- Born: July 13, 1964 (age 61)
- Occupation: Actor
- Partner: Hilde Borg Nesbakk

= Ivar Nergaard =

Norwegian actor and writer (born 1964)

Ivar Nergaard (born July 13, 1964) is a Norwegian actor and writer, born in Rena, Norway.

==Career==
Nergaard has performed in several venues, including the Trøndelag Theater, and has had roles in the television series Ca. Lykkelig and Ran. He was the presenter for TVNorge's program Skjult kamera (Hidden Camera) in 1999, and in 2001 he was a member of the musical group Adamseplene in the series Adamseplene: Full pupp on NRK. In addition to his work as an actor and copywriter with Adamseplene, Nergaard has also written lyrics for and performed in the rock band Ompakara. In the early 2000s he was engaged as a writer for the newspaper Byavisa in Trondheim.

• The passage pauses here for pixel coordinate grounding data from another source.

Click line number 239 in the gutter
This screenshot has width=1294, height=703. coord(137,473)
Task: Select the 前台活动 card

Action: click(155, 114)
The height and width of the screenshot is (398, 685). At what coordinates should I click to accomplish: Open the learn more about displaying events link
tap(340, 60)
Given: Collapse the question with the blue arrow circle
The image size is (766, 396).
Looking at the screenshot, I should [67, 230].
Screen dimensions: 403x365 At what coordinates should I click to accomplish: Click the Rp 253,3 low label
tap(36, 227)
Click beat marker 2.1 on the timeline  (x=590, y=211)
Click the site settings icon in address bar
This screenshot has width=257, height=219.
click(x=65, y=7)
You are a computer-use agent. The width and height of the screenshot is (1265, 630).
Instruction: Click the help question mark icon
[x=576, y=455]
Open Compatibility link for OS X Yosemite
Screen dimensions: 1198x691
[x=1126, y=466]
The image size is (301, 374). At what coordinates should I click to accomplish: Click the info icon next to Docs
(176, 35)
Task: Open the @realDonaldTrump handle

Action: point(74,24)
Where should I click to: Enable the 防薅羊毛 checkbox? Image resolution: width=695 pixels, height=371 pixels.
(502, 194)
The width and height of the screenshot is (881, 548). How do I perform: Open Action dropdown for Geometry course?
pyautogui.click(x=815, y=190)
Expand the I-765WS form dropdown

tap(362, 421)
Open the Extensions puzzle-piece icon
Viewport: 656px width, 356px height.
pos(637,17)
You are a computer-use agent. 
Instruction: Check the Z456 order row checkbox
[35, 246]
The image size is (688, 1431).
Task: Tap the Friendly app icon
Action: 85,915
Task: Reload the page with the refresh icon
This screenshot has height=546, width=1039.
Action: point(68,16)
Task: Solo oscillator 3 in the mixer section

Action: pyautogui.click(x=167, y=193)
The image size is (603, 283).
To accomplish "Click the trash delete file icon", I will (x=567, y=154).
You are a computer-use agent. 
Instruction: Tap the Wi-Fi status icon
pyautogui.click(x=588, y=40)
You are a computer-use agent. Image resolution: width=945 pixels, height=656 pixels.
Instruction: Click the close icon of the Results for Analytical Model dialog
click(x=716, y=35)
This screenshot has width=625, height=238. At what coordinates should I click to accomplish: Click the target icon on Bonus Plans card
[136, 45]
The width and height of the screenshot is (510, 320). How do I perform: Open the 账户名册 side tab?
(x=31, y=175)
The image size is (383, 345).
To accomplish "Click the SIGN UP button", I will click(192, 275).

Since he started narrating weekly magazines for the Norwegian Association of the Blind in Trondheim in the 1990s, Nergaard has also made a career as a narrator of audiobooks. In 2012 he won the Lydbokforlaget (Audio Book Publishers) narrator prize for both children's and adult books.

== Discography==
=== Adamseplene ===
- Adamseplene.no (1999)

=== Ompakara ===
- Heller væra cowboy enn indianer! (2008)
- Gangsterpolka (2008)

===Participated in===
- Shitty: Happy Again (1997)
- Hallo i uken: Et rop om hjelp: Hallo i uken 1990-99 (2000)
- Bo Kamskjells Orkester: Fisboblefest (2004)
- Various artists: Norge Midt-Norge "Norge 1905" - Fra Trøndelag Teaters revy (2005)
- Famntak: Leirfivellandet (2006)
- Various artists: Fight Apathy - 46 artister, 31 nyinnspillinger (2009)
- DumDum Boys: Tidsmaskin (2009)
- Various artists: Supersanger med Fantorangen og Kuraffen (2010)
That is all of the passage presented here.